## What needs to be done
In the entries that follow, locate the line with "Where should I", then restate that line and all later lines exactly as they appear, leaving pictures out.

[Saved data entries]

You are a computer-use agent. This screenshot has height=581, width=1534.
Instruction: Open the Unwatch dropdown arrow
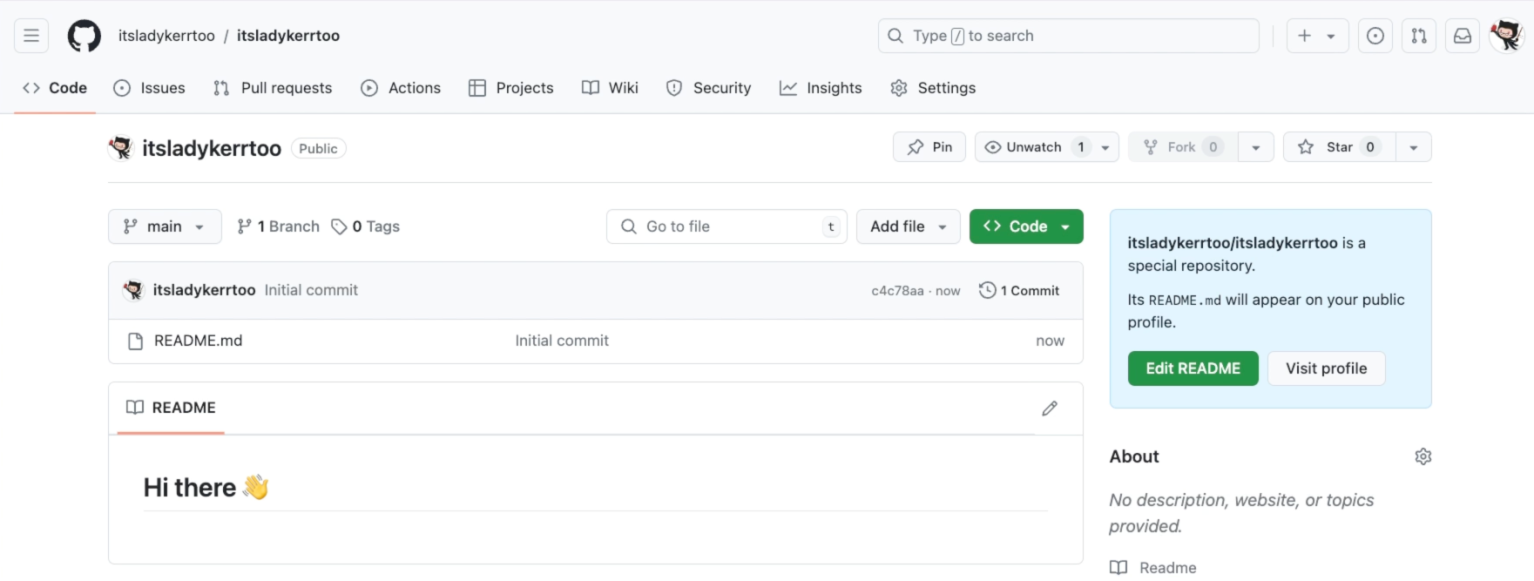coord(1106,146)
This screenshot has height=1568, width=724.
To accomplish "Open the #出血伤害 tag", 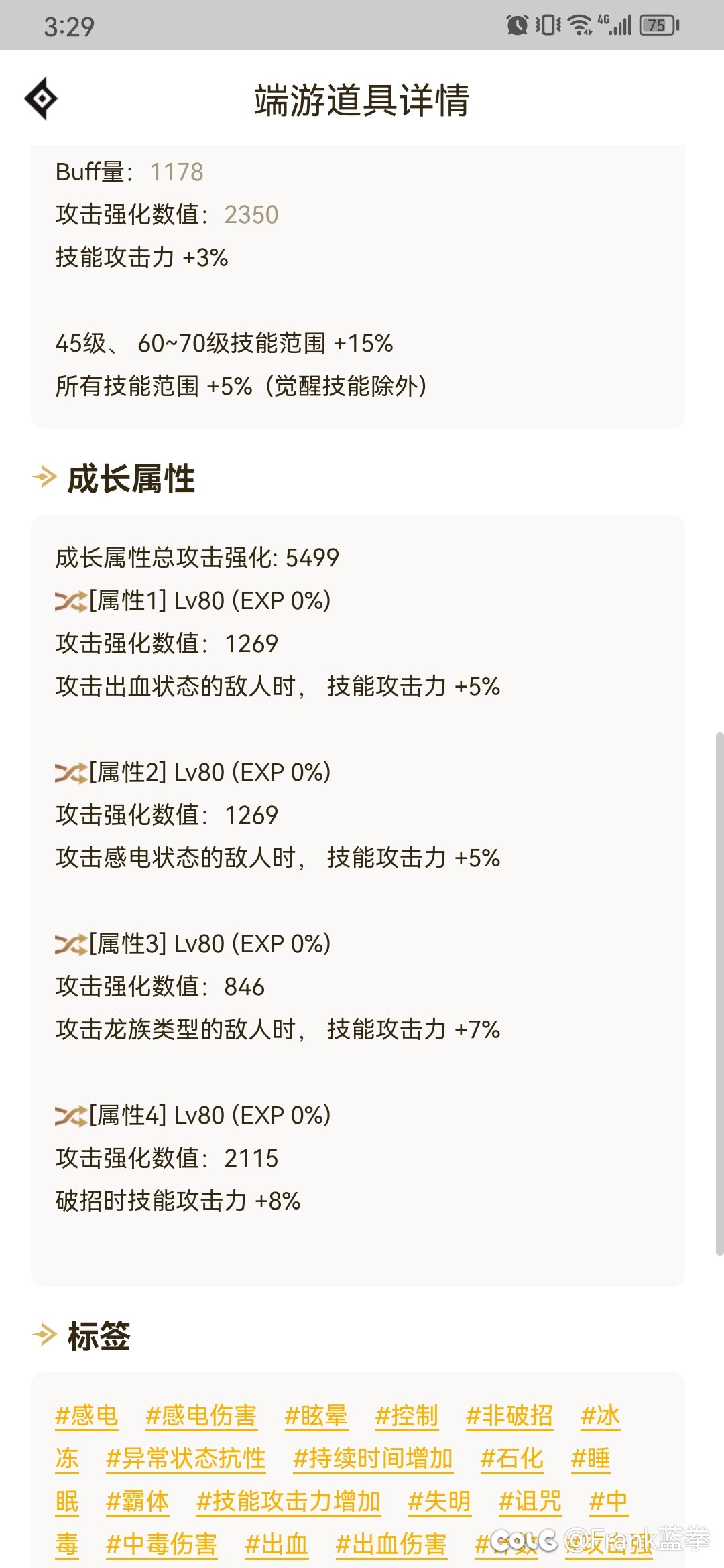I will [x=391, y=1544].
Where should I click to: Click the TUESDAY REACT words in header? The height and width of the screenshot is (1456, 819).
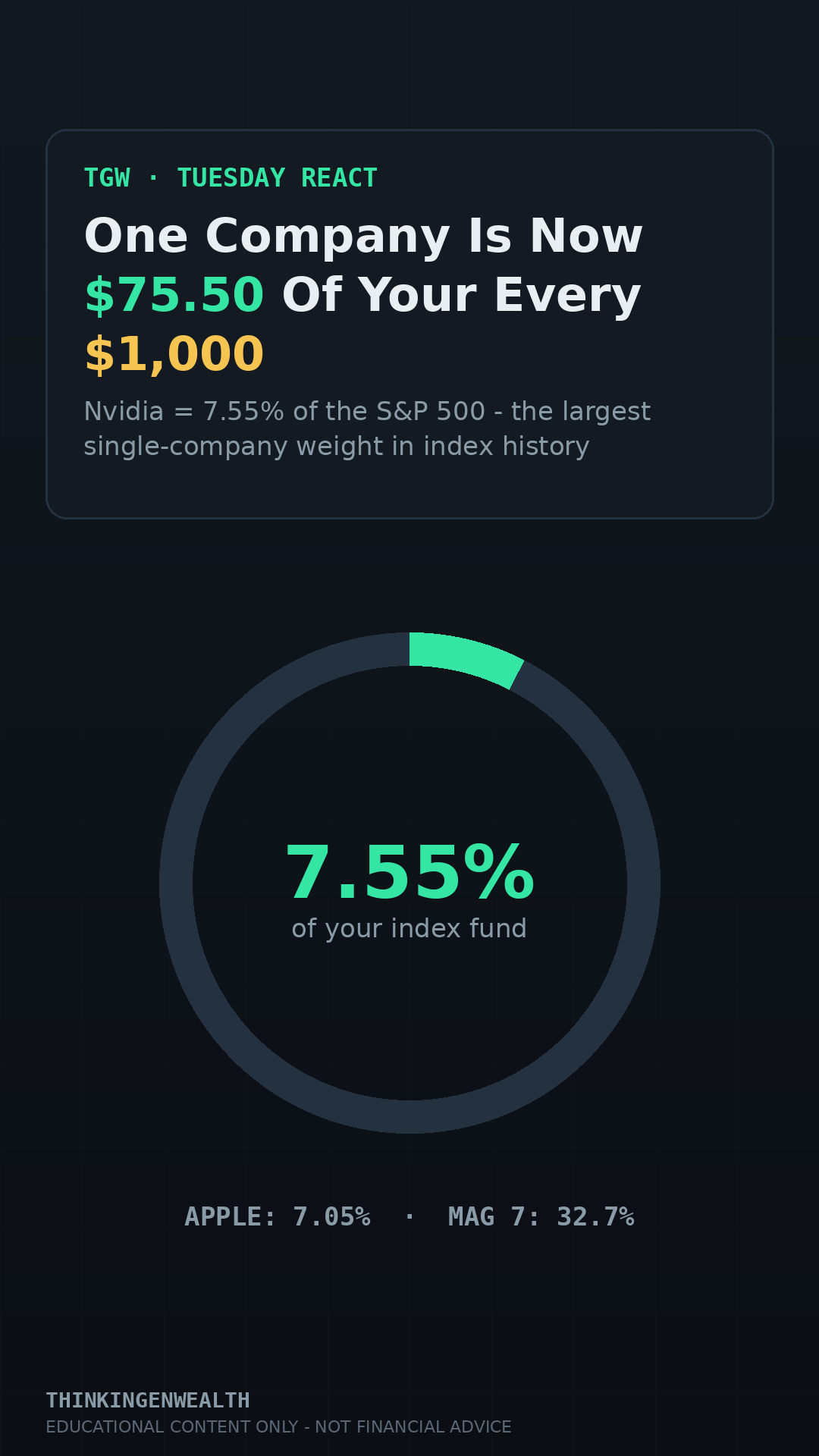point(277,178)
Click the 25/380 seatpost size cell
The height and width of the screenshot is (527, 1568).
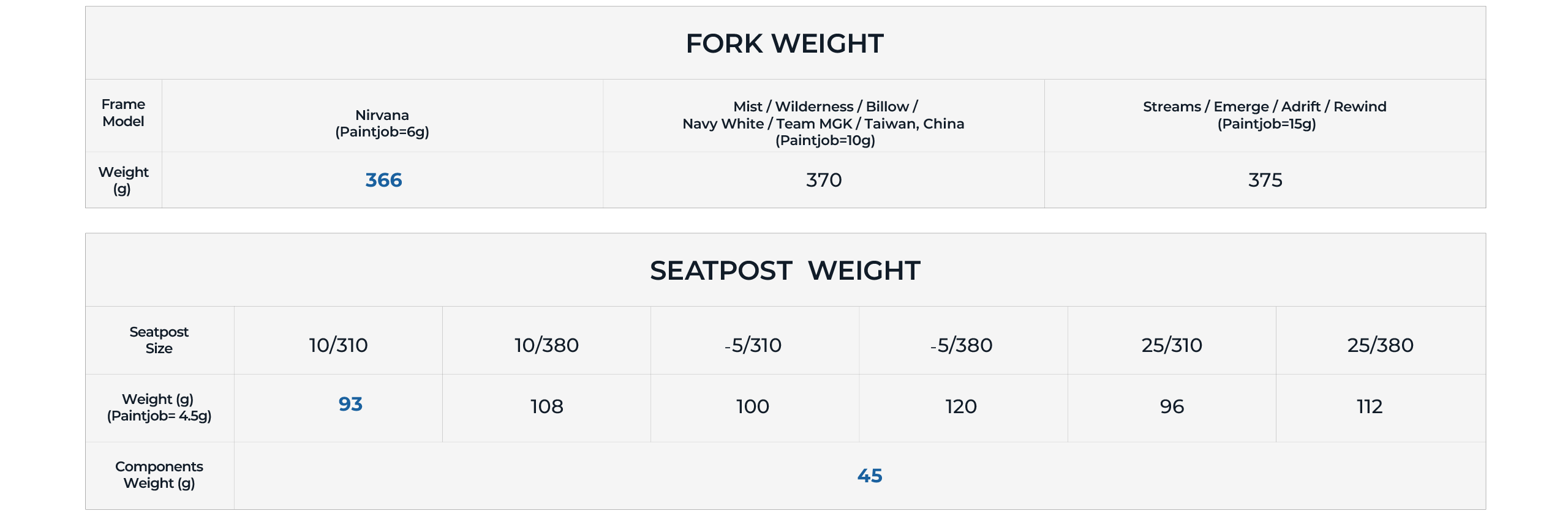click(x=1381, y=345)
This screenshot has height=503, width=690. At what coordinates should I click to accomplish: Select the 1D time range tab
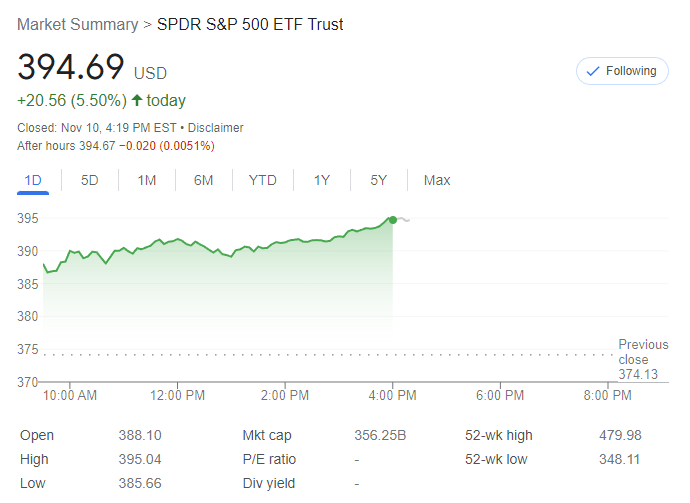click(x=33, y=180)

## Written reply
Where should I click to: Click the TUESDAY REACT words in header? The height and width of the screenshot is (1456, 819).
point(277,178)
Click the 25/380 seatpost size cell
The height and width of the screenshot is (527, 1568).
click(x=1381, y=345)
This screenshot has height=503, width=690. At what coordinates should I click to accomplish: Select the 1D time range tab
click(x=33, y=180)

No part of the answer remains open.